> [Your goal]:
Reproduce the part of the Boston College budget article that begins at the words "Trustee Michael Murray, recommending" and stops after the words "the near future.", copying it word for word.

> [Page text]:
○ ○ ○ ○ ○ ○ ○
The budget, balanced for the 26th consecutive year, reflects administrative productivity improvement savings of $1.3 million, and includes funding for new positions on the faculty, in the University Libraries, the Office of Development and international programs. Also included is an increase in the academic enhancement fund of $2 million to be used for the implementation of future University Academic Planning Council initiatives.
The cost of a Boston College education in 1997-98 will be $28,472, a 4.5 percent increase over the current year. Tuition will rise $950, or 5 percent, to $19,770, while the average room rate will increase 3.3 percent to $4,840 and the board rate will rise 3 percent to $3,430. Fees will increase 3.8 percent to $432.
In a letter to the parents of undergraduate students, Executive Vice President Frank B. Campanella explained that annual cost inflation accounts for two-thirds of the increase, while the remaining third "will fund investments in services to students, such as increasing the number of full-time faculty to strengthen undergraduate teaching; making fuller use of new technology applications to bring the classroom to each student's dormitory room; and widening opportunities for special academic programs, such as international study."
Campanella told parents University administrators are "sensitive to the fact that any added cost represents a financial burden to many Boston College families," and that efforts are being made to keep cost increases down while the academic program is enhanced.
"In pursuit of those goals," he wrote, "the University is in the midst of a major change process. In addition to a top-down look at the organizational structure and plans for management review of all organizational units, we are in the midst of a comprehensive business process redesign."
Campanella cited recent changes to the student access system available on the campus network - which provides students with access to course descriptions and syllabi prior to on-line registration - as an example of the kind of value-added program the University will be offering to students.
"Our long-term strategy is to contain tuition increases by rolling out similar projects which simultaneously improve service to our students and provide significant gains in administrative productivity," he wrote.
Trustee Michael Murray, recommending the tuition, room and board increase to the full board, said members of the board's Finance and Audit Committee were satisfied that the University is not overpriced with respect to its competition, and found the level of financial aid provided to accepted students "fair and generous." Boston College financial aid for the 1997-98 academic year will total $59.9 million, a $5.7 million increase over this year's expenditure.
In other action, trustees received updates on the status of several building projects, and discussed the recent campus gambling situation and the likelihood of a capital campaign in the near future.
While Boston College continues to prepare for trial in its lawsuit with the City of Newton over the Middle Campus Project, Trustee Patrick Carney said plans are moving forward for a late spring start of the second phase of the Law School construction project. Carney said work on the demolition of Barry Pavilion and subsequent construction should begin shortly after Commencement in May.
○ ○ ○ ○ ○ ○ ○
> [Data shown]:
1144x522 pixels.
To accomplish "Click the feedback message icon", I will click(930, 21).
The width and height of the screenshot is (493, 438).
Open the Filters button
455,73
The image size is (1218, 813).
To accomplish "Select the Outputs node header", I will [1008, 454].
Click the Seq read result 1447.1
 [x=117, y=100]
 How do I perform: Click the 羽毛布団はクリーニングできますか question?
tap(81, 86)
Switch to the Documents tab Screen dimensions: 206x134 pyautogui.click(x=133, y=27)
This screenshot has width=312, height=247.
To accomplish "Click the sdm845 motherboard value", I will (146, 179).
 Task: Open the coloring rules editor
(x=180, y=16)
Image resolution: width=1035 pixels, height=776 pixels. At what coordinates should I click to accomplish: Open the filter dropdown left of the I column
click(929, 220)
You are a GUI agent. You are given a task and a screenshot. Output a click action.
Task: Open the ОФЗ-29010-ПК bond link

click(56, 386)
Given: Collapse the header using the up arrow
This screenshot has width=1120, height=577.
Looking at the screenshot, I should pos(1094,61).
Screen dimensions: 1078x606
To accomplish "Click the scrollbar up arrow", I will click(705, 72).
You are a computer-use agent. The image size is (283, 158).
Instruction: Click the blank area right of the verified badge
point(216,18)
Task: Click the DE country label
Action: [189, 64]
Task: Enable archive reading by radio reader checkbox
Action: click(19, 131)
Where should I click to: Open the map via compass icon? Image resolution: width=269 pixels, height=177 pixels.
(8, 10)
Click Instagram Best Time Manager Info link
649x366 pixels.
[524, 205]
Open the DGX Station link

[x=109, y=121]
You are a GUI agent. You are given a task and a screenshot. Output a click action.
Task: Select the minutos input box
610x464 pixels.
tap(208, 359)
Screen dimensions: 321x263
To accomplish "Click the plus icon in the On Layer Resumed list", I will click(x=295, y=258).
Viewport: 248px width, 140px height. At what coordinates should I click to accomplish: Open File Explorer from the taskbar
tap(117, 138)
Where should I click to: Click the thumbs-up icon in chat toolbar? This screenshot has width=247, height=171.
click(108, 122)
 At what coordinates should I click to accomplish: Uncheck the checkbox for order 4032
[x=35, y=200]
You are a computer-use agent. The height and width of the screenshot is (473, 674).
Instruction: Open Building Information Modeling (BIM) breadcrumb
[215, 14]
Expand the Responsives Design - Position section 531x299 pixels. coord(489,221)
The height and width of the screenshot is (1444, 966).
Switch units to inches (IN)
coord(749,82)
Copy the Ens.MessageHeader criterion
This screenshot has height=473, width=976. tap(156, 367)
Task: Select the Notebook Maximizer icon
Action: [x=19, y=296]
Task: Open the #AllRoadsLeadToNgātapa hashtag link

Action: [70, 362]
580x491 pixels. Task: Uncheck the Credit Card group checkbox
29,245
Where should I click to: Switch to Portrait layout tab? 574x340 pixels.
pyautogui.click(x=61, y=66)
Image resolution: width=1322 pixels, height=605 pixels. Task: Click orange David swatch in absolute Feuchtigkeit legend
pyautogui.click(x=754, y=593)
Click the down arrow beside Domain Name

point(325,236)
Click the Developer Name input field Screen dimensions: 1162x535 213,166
○ ○ ○ ○ ○ ○ ○
> [Solved problem]:
Trustee Michael Murray, recommending the tuition, room and board increase to the full board, said members of the board's Finance and Audit Committee were satisfied that the University is not overpriced with respect to its competition, and found the level of financial aid provided to accepted students "fair and generous." Boston College financial aid for the 1997-98 academic year will total $59.9 million, a $5.7 million increase over this year's expenditure.
In other action, trustees received updates on the status of several building projects, and discussed the recent campus gambling situation and the likelihood of a capital campaign in the near future.